Go through the records and copy each line where the string "width" occurs.

*** GIVEN RECORDS Section Begins ***

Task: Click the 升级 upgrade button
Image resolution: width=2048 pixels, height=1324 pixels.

*** GIVEN RECORDS Section Ends ***
*** GIVEN RECORDS Section Begins ***

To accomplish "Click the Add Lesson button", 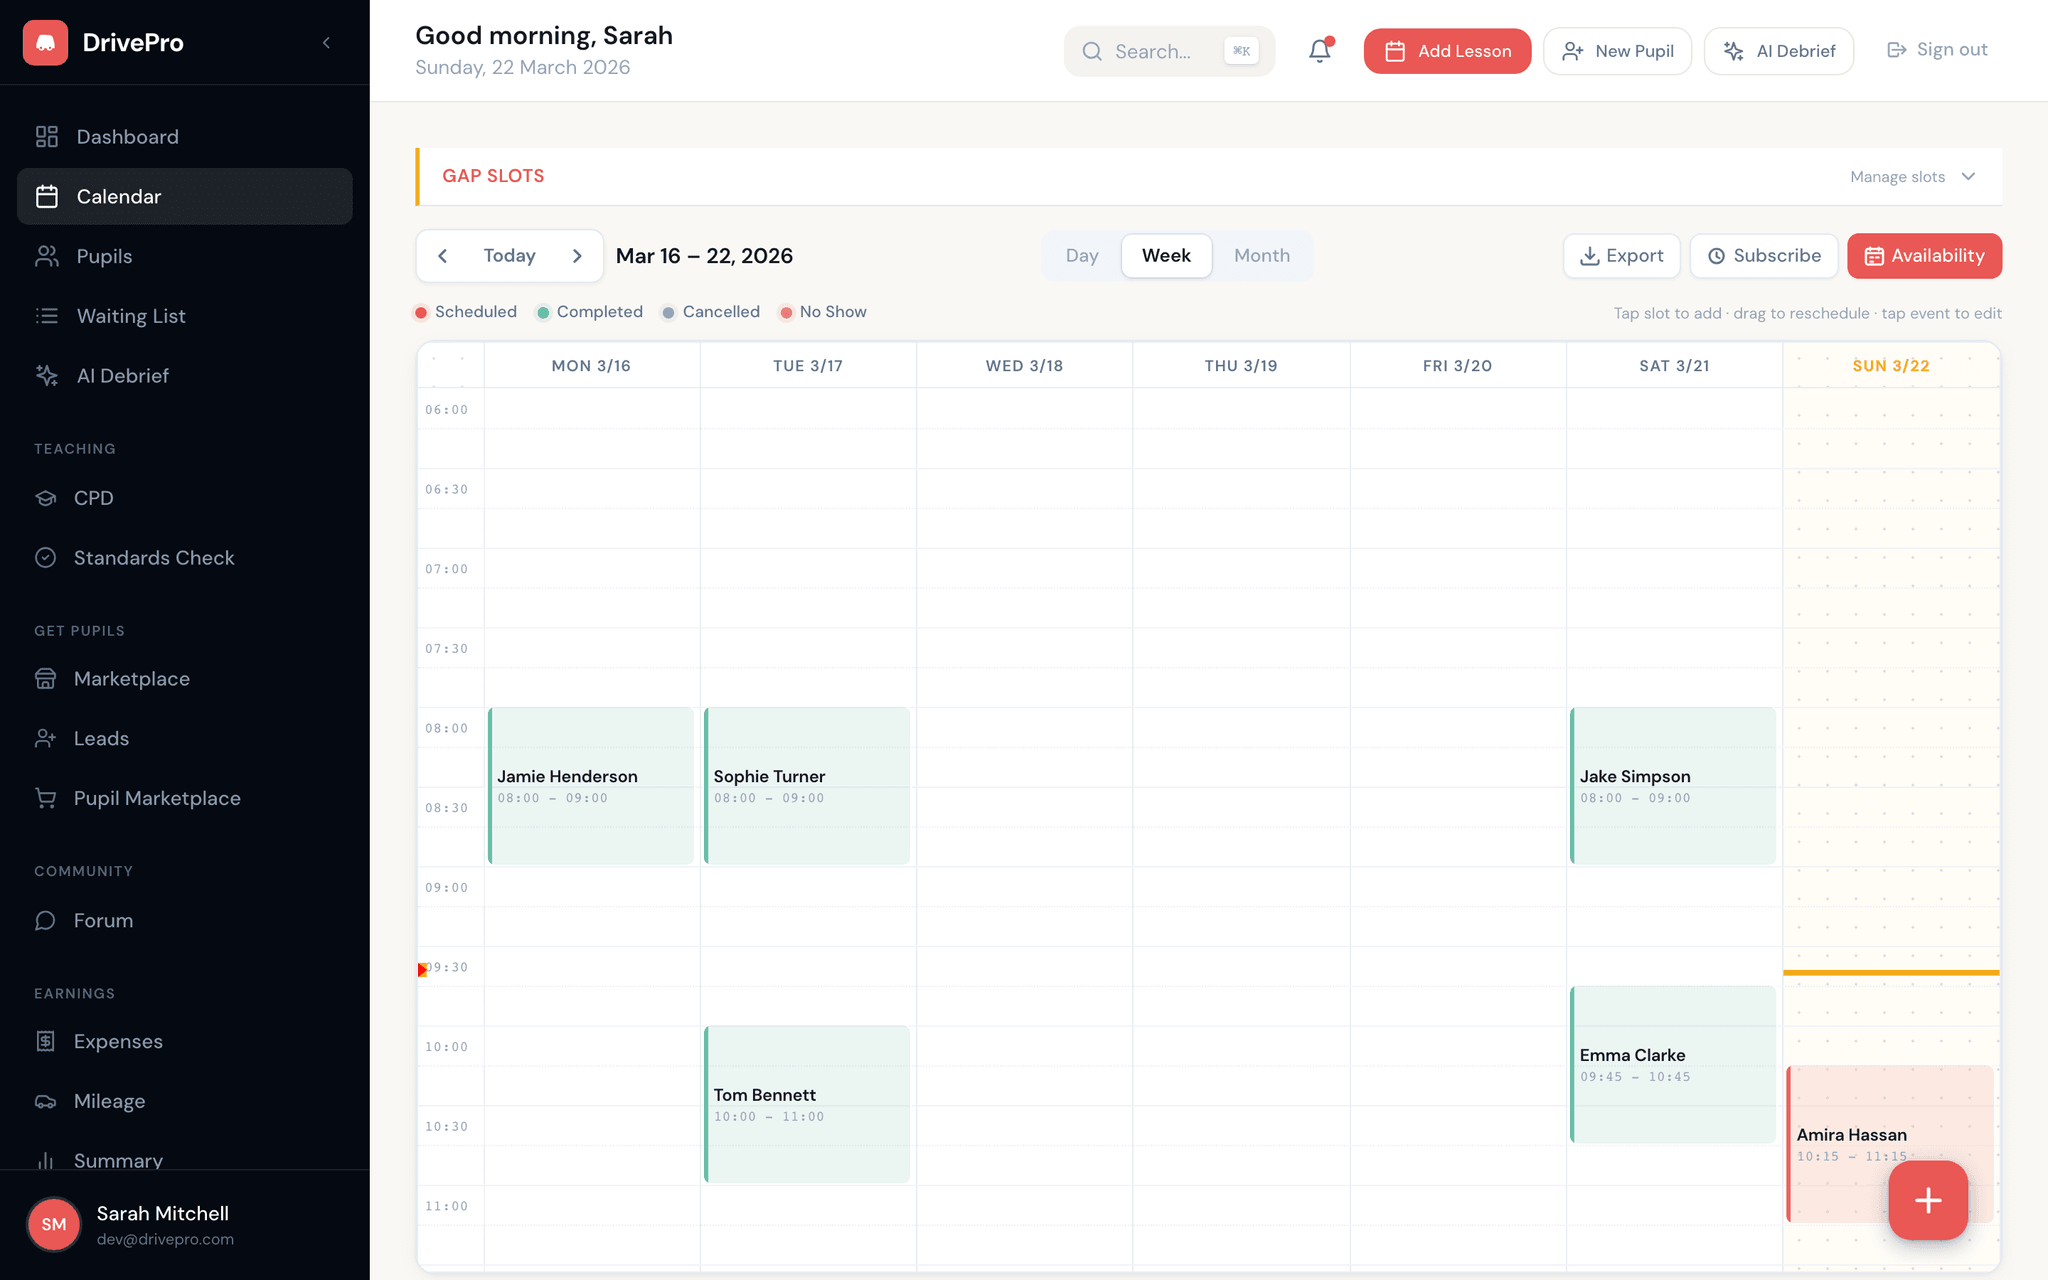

*** GIVEN RECORDS Section Ends ***
*** GIVEN RECORDS Section Begins ***

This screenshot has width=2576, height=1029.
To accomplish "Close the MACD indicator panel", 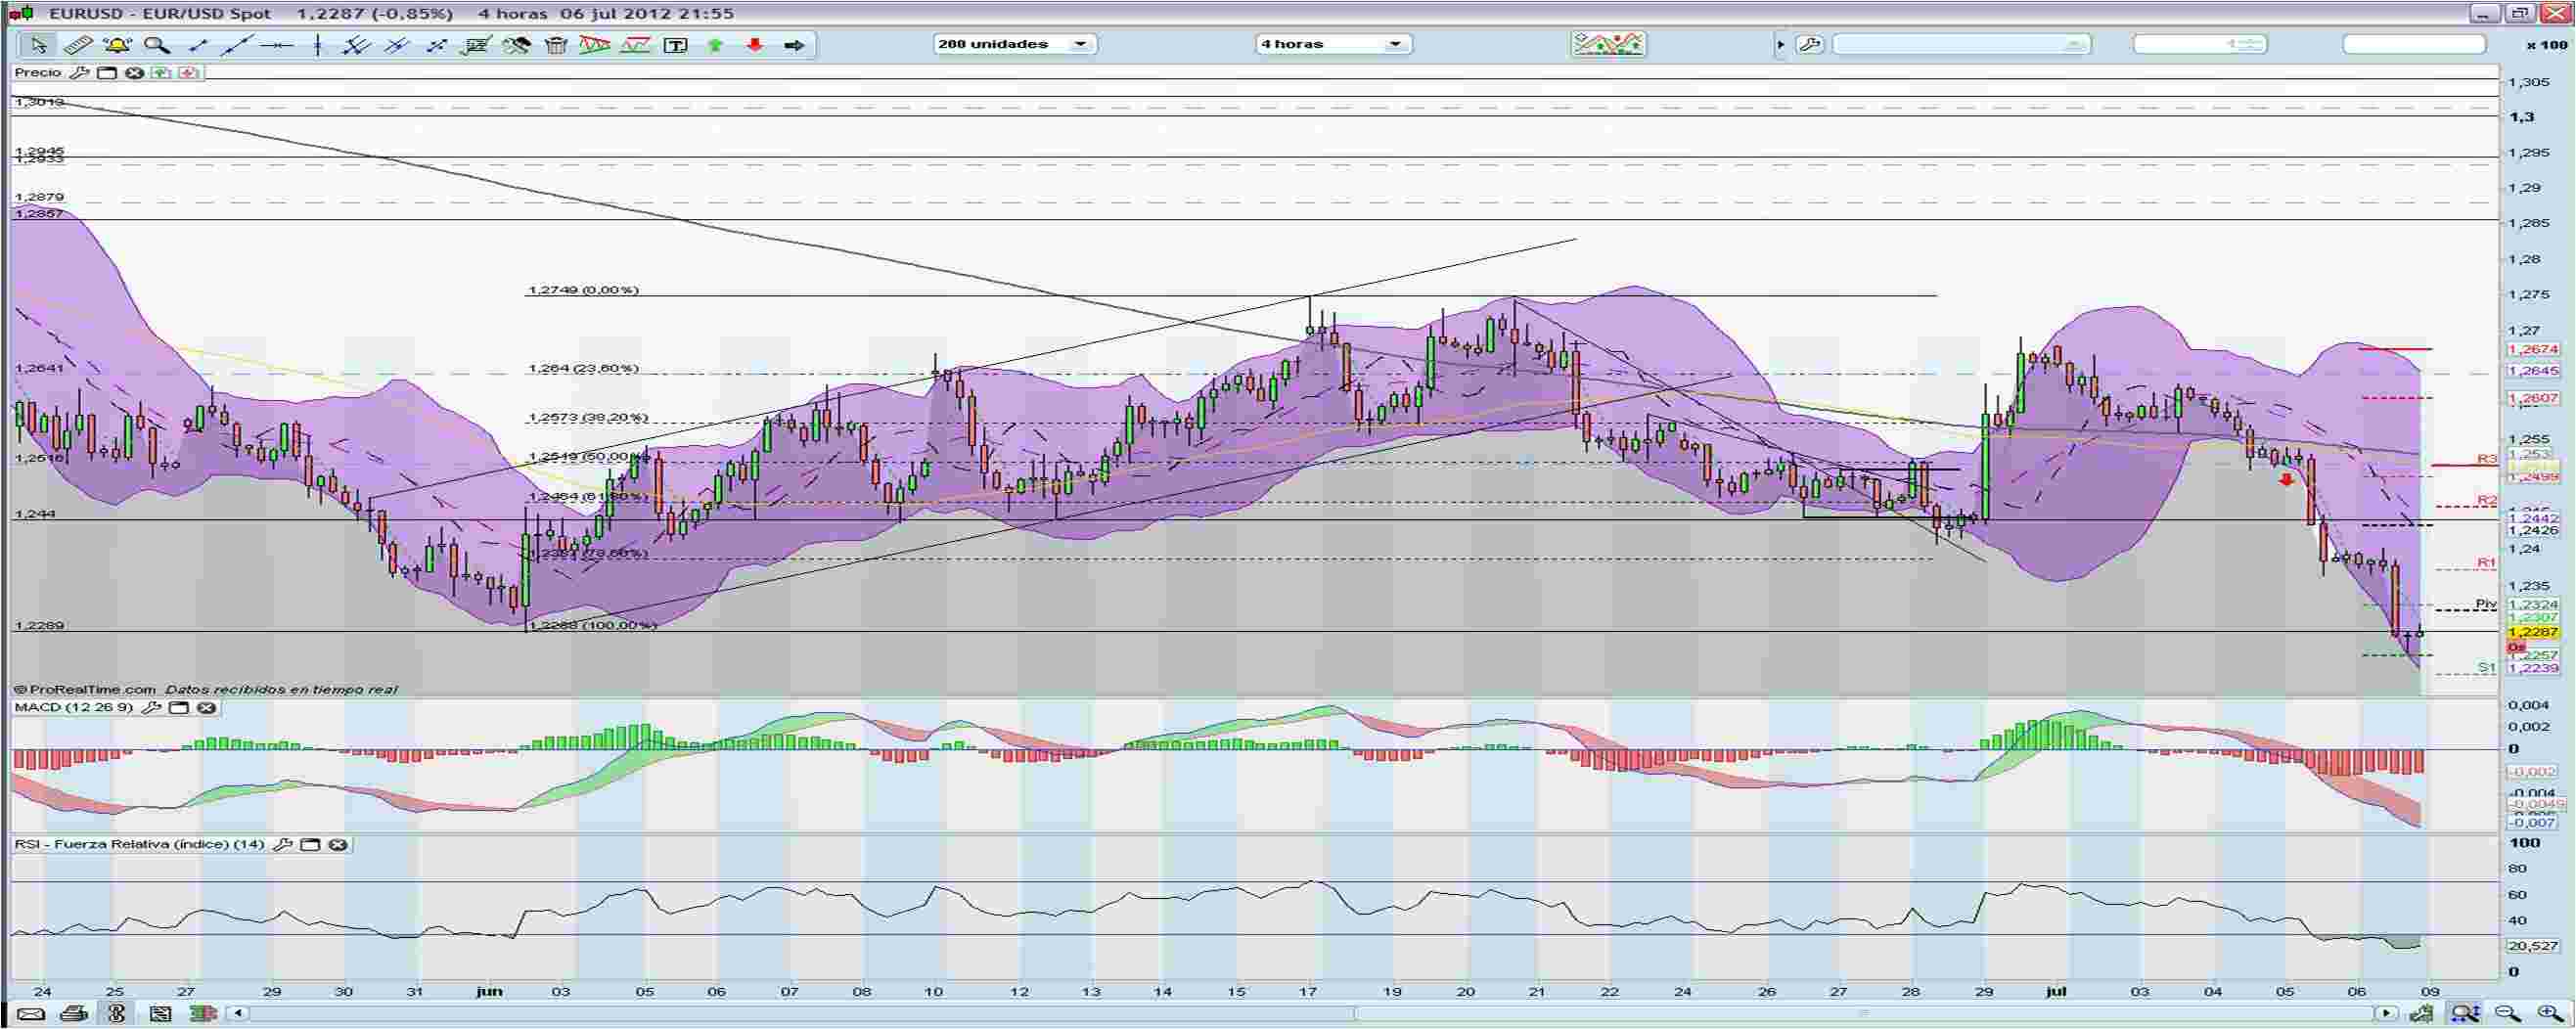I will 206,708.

*** GIVEN RECORDS Section Ends ***

RESULT:
Image resolution: width=2048 pixels, height=1324 pixels.
This screenshot has width=2576, height=1029.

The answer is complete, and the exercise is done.